Myth #4: Medicare covers all your health expenses
In addition to long-term care, another common myth is that Medicare covers all types of procedures and medical care. There are actually a number of services Medicare doesn’t offer. For example, it won’t cover standard dental, vision, or hearing care. You’ll have to pay for dentures, eyeglasses, and hearing aids out of your own pocket.
Myth #5: You can’t get Medicare if you’ve never worked.
As I mentioned above, Medicare Part A is free if you’ve worked around 10 years. The actual work requirement is 40 quarters in your lifetime. If you’ve never worked, you can still get Medicare through your spouses’s work record. There are conditions to this rule, as with everything Medicare. Your working spouse will need to be at least 62 years old, and you will need to be 65 or older.
Myth #6: You are automatically enrolled in Medicare at age 65.

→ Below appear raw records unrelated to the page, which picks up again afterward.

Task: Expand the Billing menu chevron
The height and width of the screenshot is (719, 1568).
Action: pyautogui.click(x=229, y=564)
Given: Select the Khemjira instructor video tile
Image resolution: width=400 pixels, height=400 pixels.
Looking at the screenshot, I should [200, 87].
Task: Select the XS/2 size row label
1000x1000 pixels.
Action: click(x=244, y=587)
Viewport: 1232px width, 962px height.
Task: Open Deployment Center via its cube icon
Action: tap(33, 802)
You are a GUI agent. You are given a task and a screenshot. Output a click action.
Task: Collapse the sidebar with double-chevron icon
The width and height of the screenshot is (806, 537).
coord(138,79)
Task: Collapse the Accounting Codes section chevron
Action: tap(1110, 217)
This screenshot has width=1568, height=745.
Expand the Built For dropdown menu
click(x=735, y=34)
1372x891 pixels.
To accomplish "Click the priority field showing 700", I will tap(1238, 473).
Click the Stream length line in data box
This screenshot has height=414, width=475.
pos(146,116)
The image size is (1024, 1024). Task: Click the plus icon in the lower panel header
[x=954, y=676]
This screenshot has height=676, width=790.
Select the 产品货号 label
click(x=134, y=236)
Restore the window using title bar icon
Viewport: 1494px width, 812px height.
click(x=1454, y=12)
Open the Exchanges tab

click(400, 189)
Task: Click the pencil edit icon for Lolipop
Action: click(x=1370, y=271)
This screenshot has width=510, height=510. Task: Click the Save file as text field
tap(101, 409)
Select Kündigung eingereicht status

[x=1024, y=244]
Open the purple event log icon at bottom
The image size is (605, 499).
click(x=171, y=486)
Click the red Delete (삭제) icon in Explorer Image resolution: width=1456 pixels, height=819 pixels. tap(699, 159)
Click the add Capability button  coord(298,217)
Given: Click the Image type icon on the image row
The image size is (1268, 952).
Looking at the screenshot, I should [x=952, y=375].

Automatic Medicare enrollment at age 65 is true for some people. If you’re already getting your Social Security benefits when you turn 65, or if you’ve received disability benefits for at least 24 months, your Medicare Part A and B benefits will start on the first day of the month you turn 65.
Everyone else needs to sign up for Medicare. You can do this online at the Social Security Administration’s website. Make sure to sign up during your initial enrollment period—the seven-month time frame beginning three months before the month in which you turn 65—in order to avoid costly penalties. Plus, if you miss your initial enrollment period, you’ll have to wait until the next open enrollment, which runs between October 15th and December 7th every year.
Remember, Medicare won’t necessarily inform you when it’s time to enroll. As mentioned, if you’re already on Social Security by your 65th birthday, you’ll be enrolled automatically. If you’re not receiving Social Security benefits, keep track of your birthday and don’t miss your initial enrollment period.
I hope this has shed some light on all the confusing information swirling around Medicare. What myths did you believe about Medicare until you learned the truth?